--- DATA TO EXAMINE ---
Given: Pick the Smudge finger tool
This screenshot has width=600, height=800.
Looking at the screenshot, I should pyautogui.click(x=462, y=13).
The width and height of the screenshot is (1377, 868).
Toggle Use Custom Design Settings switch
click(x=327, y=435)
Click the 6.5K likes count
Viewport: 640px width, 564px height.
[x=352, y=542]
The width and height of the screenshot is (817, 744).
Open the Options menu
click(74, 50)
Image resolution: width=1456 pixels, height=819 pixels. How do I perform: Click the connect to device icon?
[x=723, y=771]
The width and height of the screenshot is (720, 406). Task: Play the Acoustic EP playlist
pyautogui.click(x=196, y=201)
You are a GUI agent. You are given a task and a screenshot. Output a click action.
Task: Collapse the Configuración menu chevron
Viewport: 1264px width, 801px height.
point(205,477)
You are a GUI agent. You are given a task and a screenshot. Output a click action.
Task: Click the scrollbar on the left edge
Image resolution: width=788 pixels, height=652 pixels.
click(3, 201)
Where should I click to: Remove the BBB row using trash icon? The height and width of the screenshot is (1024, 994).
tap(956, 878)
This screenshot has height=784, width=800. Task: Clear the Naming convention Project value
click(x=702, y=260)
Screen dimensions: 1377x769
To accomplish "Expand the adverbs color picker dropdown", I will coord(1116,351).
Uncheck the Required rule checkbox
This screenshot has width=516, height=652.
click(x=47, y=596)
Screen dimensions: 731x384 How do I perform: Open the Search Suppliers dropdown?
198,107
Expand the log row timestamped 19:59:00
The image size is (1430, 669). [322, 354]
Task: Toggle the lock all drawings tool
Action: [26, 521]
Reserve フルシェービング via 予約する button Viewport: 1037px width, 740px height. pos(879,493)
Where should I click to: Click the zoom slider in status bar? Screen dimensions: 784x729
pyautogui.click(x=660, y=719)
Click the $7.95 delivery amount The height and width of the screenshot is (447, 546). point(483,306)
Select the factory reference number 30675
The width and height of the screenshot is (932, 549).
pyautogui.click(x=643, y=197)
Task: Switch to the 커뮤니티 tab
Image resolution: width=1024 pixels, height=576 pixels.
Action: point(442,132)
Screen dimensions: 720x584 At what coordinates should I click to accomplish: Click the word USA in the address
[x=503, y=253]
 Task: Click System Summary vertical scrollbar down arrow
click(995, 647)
---
- PROBLEM
Could you transcribe all of the data exactly as it is given?

- EXERCISE RESPONSE
Given: Pick the Smudge finger tool
This screenshot has width=600, height=800.
Looking at the screenshot, I should pyautogui.click(x=462, y=13).
The width and height of the screenshot is (1377, 868).
Toggle Use Custom Design Settings switch
click(x=327, y=435)
Click the 6.5K likes count
Viewport: 640px width, 564px height.
[x=352, y=542]
The width and height of the screenshot is (817, 744).
Open the Options menu
click(74, 50)
Image resolution: width=1456 pixels, height=819 pixels. How do I perform: Click the connect to device icon?
[x=723, y=771]
The width and height of the screenshot is (720, 406). Task: Play the Acoustic EP playlist
pyautogui.click(x=196, y=201)
You are a GUI agent. You are given a task and a screenshot. Output a click action.
Task: Collapse the Configuración menu chevron
Viewport: 1264px width, 801px height.
point(205,477)
You are a GUI agent. You are given a task and a screenshot. Output a click action.
Task: Click the scrollbar on the left edge
Image resolution: width=788 pixels, height=652 pixels.
click(3, 201)
Where should I click to: Remove the BBB row using trash icon? The height and width of the screenshot is (1024, 994).
tap(956, 878)
This screenshot has height=784, width=800. Task: Clear the Naming convention Project value
click(x=702, y=260)
Screen dimensions: 1377x769
To accomplish "Expand the adverbs color picker dropdown", I will coord(1116,351).
Uncheck the Required rule checkbox
This screenshot has width=516, height=652.
click(x=47, y=596)
Screen dimensions: 731x384 How do I perform: Open the Search Suppliers dropdown?
198,107
Expand the log row timestamped 19:59:00
The image size is (1430, 669). [322, 354]
Task: Toggle the lock all drawings tool
Action: [26, 521]
Reserve フルシェービング via 予約する button Viewport: 1037px width, 740px height. pos(879,493)
Where should I click to: Click the zoom slider in status bar? Screen dimensions: 784x729
pyautogui.click(x=660, y=719)
Click the $7.95 delivery amount The height and width of the screenshot is (447, 546). point(483,306)
Select the factory reference number 30675
The width and height of the screenshot is (932, 549).
pyautogui.click(x=643, y=197)
Task: Switch to the 커뮤니티 tab
Image resolution: width=1024 pixels, height=576 pixels.
Action: point(442,132)
Screen dimensions: 720x584 At what coordinates should I click to accomplish: Click the word USA in the address
[x=503, y=253]
 Task: Click System Summary vertical scrollbar down arrow
click(995, 647)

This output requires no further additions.